Polis’ sexual orientation was such a non-issue during the campaign that it would be easy to forget that in 2012 the question of whether same-sex couples could be joined by civil unions brought the Colorado General Assembly to a political meltdown. That six years later Polis, his partner Marlon Reis, and their two children are poised to become the first-family of Colorado is remarkable.
We went from a state where our elected officials struggled to provide even basic rights to same-sex couples to a state where a gay man ran for governor and his sexual orientation wasn’t discussed as a political liability. Faith in humanity should be temporarily restored.
Denver Post reporter Nic Garcia documented the decades of ground work it took to get to this point in his late-September analysis: “From ‘Hate State’ to Jared Polis: How Colorado led the way for gay, transgender candidates to run for office — and win.”
The story was a remarkable retrospective on how advocates responded to the 1992 passage of Amendment 2, which was a disgusting attempt to make it illegal to protect the LGBT community from discrimination. Garcia told the story of Equality Colorado, the Gay and Lesbian Fund, and One Colorado, rising up and fighting for civil rights in Colorado.

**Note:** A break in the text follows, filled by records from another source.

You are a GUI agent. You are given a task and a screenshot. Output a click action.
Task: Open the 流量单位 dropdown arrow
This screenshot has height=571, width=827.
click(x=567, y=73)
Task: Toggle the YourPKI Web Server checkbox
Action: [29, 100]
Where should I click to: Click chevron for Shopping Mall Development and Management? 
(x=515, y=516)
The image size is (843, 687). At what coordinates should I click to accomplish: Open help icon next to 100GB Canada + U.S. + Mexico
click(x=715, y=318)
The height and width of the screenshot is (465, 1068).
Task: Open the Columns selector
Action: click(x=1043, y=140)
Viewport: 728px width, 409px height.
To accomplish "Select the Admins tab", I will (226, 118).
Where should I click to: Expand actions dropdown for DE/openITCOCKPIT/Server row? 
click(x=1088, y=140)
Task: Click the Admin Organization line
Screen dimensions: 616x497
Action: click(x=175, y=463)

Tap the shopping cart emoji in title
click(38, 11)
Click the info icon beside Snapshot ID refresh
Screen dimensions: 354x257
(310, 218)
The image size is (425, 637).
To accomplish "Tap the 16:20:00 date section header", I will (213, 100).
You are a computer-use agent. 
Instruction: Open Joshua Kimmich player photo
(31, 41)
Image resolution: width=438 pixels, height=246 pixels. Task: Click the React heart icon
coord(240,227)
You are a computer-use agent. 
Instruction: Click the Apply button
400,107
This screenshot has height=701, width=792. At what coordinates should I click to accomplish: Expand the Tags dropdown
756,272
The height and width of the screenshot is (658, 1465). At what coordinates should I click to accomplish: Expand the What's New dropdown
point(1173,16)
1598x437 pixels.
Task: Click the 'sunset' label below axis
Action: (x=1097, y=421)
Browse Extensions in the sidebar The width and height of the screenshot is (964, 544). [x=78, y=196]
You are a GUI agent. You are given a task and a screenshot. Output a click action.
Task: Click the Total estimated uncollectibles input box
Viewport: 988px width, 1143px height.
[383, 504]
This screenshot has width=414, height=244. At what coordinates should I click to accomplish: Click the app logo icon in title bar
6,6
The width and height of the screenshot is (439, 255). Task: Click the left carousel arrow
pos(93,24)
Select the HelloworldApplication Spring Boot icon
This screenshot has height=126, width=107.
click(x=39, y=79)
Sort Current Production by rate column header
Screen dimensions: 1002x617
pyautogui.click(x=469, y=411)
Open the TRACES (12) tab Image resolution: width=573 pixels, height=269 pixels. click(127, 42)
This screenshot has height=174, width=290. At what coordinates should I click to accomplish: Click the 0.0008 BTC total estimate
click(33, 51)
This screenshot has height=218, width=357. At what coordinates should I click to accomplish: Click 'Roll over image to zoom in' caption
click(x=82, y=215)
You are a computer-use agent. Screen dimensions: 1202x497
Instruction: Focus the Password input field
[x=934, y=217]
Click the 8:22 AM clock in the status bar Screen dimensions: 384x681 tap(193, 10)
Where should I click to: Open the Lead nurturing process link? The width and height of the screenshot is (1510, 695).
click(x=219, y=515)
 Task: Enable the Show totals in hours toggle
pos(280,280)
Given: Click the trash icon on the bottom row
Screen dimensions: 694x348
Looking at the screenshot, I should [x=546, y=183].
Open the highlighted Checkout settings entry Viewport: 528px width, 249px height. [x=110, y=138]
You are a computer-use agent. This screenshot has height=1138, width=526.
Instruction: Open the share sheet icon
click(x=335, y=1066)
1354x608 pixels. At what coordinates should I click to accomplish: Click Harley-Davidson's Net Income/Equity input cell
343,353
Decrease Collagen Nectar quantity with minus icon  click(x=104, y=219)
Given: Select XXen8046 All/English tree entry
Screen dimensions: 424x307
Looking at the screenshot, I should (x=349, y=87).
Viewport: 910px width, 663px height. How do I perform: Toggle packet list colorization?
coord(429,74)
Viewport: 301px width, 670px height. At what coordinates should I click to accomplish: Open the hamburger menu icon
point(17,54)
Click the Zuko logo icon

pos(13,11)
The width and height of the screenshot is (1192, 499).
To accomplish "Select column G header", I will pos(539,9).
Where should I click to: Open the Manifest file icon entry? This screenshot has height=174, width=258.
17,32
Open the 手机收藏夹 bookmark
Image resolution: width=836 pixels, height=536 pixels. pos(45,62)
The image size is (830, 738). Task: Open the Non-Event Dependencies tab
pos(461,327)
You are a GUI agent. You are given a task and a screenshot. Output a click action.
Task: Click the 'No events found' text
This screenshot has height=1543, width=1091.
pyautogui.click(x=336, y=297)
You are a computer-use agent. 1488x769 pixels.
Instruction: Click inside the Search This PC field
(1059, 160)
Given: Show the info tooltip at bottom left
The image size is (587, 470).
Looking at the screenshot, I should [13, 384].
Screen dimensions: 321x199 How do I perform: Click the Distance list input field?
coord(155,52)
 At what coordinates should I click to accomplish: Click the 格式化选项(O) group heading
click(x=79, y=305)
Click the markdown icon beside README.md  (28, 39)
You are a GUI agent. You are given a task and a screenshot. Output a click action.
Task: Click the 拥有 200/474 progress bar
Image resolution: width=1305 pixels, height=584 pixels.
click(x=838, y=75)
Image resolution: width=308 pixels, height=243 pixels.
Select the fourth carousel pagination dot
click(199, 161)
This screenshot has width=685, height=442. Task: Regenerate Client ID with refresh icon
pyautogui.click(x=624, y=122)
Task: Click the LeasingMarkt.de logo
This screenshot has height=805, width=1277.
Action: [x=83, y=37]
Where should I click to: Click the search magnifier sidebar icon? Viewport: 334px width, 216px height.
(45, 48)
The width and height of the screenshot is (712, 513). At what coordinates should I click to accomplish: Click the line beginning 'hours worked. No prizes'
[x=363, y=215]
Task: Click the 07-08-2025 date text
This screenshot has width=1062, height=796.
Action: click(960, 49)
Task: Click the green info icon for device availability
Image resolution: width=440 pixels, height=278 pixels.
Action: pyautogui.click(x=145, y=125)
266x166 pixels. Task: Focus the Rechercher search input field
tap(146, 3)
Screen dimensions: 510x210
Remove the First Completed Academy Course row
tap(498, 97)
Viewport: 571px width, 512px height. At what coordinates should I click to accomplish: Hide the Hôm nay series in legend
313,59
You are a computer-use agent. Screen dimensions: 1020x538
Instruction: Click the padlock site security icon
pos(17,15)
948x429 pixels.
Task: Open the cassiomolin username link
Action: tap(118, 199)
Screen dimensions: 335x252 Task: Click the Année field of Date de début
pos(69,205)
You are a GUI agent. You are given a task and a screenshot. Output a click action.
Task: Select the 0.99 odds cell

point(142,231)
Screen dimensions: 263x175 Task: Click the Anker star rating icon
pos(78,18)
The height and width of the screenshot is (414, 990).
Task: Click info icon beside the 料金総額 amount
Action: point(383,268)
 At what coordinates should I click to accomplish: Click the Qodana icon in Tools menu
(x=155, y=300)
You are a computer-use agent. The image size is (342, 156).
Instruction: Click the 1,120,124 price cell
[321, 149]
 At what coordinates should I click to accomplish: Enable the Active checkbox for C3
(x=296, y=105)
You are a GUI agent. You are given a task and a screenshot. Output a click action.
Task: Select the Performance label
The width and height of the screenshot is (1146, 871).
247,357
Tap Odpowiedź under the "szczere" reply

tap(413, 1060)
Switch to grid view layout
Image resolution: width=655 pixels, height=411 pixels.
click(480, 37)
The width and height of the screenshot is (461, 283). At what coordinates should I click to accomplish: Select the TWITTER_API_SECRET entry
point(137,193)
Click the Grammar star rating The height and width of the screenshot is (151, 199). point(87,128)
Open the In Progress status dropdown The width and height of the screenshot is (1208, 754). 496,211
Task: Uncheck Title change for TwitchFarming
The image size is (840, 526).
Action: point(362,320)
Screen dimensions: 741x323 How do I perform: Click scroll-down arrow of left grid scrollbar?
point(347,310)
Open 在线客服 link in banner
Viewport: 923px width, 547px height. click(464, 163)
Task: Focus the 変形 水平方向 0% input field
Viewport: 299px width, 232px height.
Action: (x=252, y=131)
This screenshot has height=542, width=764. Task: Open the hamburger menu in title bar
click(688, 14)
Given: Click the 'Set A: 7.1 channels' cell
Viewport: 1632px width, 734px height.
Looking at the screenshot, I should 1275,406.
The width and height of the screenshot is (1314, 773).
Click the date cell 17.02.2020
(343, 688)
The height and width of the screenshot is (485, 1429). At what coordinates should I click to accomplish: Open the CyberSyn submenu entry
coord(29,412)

And while ultimately it was the U.S. Supreme Court that legalized same-sex marriage across the nation, the grassroots work in Colorado was instrumental in fighting against the hardest thing of all to change: the hearts and minds of the 53 percent of voters who supported Amendment 2.
But as far as this state and this nation has come, it’s important that we take a moment to note the historic significance of a Polis victory because there’s much left to be done on the equality front in this nation.
Just before the midterm elections, President Donald Trump’s administration proposed rolling back policies put in place under President Barack Obama that provided protections for transgender individuals across many aspects of government. The rules in place ensured that transgender individuals would not face discrimination in gender-related programs like those in health care, schools or other benefits. There’s not a single documented case of those new rules causing anyone harm, and yet the rules have been targeted for removal.
Such political maneuvers reinforce what we already know and simultaneously fear: it is popular and easy for politicians to turn their backs on minority populations who need the protection of the law the most.
It’s a reminder too of the unresolved issues in Colorado. The U.S. Supreme Court punted on the question of whether a small business owner can be compelled by anti-discrimination laws to serve all customers equally even if it violates his or her religious beliefs. That is a true point of conflict that remains unresolved for the owner and customers of Masterpiece Cake Shop in Lakewood.
The case also turned the Colorado Civil Rights Division into a political football this year. Republicans alleged the commission is biased against business owners because commissioners are holding them accountable for discrimination. We find that sentiment concerning. Despite a rocky start that was headed for political disaster, members of both parties came together to give business owners more representation on the Civil Rights Commission, without jeopardizing the mission of preventing discrimination.
Polis will certainly make issues like those a priority amid his ambitious agenda to improve the state’s education system, move to clean energy and ensure all Coloradans have access to affordable health care.
But Polis’ victory, on its own, is a mark of how far this state and nation have come and where we are headed.